#### Dataset ####

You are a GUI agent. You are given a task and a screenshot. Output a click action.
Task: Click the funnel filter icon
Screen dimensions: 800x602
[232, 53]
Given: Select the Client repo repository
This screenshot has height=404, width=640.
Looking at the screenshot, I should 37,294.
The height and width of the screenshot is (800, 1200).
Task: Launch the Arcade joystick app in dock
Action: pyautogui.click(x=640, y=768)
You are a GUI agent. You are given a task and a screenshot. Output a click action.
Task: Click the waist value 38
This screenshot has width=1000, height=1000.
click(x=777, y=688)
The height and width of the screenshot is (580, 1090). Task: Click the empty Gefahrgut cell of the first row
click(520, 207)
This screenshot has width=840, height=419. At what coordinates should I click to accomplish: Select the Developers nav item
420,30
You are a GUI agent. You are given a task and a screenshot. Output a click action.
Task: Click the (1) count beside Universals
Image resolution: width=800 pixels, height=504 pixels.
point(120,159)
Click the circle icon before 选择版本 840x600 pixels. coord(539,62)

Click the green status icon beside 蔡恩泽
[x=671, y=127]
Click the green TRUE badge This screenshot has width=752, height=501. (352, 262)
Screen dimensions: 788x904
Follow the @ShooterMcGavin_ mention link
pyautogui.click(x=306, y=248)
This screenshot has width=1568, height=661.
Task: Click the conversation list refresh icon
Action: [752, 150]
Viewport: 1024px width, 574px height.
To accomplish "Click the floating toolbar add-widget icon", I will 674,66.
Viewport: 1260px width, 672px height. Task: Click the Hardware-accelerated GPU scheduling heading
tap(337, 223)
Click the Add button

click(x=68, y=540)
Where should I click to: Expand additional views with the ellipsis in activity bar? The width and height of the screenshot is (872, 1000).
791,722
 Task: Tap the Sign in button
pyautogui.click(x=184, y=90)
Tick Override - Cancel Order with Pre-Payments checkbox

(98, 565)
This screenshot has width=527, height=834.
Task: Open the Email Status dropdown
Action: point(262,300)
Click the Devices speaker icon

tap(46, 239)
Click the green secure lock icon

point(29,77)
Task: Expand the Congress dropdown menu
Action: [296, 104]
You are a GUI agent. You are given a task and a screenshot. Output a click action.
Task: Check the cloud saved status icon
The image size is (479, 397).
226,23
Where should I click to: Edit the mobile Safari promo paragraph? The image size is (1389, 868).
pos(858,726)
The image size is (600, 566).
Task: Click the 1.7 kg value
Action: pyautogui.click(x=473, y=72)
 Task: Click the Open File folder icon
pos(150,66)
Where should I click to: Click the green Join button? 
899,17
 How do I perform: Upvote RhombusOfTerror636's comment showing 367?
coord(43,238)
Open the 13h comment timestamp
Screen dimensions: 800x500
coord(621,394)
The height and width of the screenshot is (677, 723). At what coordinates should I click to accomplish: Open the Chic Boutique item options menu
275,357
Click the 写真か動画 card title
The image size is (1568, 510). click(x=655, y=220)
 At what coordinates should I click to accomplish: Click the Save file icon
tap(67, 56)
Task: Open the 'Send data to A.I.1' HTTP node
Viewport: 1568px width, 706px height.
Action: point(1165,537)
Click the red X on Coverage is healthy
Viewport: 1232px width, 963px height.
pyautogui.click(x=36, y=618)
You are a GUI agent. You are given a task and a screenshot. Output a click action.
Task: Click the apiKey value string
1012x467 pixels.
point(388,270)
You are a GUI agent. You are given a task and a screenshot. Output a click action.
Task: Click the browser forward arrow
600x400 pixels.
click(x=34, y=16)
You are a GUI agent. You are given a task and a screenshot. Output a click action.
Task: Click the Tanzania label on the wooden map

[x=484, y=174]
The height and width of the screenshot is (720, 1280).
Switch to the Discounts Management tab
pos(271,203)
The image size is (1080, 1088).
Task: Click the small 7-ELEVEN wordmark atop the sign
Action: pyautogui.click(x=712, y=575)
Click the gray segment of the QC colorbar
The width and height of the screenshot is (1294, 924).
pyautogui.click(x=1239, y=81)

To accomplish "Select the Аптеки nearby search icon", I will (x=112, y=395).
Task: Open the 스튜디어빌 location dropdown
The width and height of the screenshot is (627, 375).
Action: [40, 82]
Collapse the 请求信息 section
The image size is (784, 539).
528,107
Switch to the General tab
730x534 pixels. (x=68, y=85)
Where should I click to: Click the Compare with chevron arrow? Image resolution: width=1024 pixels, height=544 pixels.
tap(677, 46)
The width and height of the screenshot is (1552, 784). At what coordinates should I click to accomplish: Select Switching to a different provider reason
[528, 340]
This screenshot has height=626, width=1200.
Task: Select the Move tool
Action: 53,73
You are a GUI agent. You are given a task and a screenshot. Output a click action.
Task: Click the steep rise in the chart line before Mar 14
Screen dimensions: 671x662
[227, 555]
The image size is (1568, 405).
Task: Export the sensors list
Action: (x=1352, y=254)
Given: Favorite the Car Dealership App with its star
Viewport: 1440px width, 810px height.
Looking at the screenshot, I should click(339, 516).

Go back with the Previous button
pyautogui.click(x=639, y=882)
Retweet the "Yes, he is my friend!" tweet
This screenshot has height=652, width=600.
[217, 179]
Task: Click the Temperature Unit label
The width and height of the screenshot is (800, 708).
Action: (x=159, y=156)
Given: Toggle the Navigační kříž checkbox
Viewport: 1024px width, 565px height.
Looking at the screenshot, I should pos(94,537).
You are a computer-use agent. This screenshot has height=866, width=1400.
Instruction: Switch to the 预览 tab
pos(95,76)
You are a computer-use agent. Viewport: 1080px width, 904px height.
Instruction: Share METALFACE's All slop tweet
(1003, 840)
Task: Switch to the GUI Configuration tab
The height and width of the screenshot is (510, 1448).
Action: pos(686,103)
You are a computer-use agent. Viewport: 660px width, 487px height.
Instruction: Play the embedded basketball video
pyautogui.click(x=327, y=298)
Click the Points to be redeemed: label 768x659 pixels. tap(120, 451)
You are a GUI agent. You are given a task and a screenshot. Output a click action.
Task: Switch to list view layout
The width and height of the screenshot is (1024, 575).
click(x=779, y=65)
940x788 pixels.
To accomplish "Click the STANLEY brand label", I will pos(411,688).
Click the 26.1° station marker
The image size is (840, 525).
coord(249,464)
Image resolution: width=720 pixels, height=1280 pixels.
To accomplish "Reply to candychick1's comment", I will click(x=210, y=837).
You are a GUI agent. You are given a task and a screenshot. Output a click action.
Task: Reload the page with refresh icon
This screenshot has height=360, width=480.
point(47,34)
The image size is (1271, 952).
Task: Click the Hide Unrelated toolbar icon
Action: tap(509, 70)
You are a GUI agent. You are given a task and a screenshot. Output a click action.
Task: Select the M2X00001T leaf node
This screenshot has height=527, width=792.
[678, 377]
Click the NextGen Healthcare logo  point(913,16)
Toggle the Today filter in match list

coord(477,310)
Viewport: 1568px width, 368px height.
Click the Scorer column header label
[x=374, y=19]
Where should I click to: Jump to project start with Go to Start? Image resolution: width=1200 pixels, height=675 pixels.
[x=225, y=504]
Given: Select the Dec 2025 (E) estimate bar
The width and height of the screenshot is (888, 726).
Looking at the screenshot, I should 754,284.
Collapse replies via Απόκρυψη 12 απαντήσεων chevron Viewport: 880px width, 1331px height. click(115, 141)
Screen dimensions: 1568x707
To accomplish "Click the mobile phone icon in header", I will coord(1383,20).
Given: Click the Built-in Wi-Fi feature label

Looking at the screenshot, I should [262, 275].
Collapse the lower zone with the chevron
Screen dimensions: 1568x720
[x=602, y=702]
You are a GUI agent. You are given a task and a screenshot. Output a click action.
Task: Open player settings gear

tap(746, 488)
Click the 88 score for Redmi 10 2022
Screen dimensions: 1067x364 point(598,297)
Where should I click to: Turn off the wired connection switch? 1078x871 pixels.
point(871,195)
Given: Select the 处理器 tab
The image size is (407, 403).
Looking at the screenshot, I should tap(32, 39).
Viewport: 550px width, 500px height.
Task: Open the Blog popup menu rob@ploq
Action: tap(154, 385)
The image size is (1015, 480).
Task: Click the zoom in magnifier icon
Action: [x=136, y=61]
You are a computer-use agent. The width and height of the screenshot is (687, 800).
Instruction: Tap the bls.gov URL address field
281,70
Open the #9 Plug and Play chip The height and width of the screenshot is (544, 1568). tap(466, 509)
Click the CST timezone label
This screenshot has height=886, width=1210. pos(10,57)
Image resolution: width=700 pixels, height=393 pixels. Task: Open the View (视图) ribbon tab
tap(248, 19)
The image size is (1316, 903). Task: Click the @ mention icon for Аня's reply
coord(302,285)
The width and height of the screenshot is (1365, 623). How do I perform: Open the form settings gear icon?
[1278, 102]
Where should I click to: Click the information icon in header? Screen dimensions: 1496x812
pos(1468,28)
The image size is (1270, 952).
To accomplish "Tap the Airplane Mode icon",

####

Brief >>
What number of lines in the records hold the word "computer"? Reply with that number alone.

Solved problem >>
4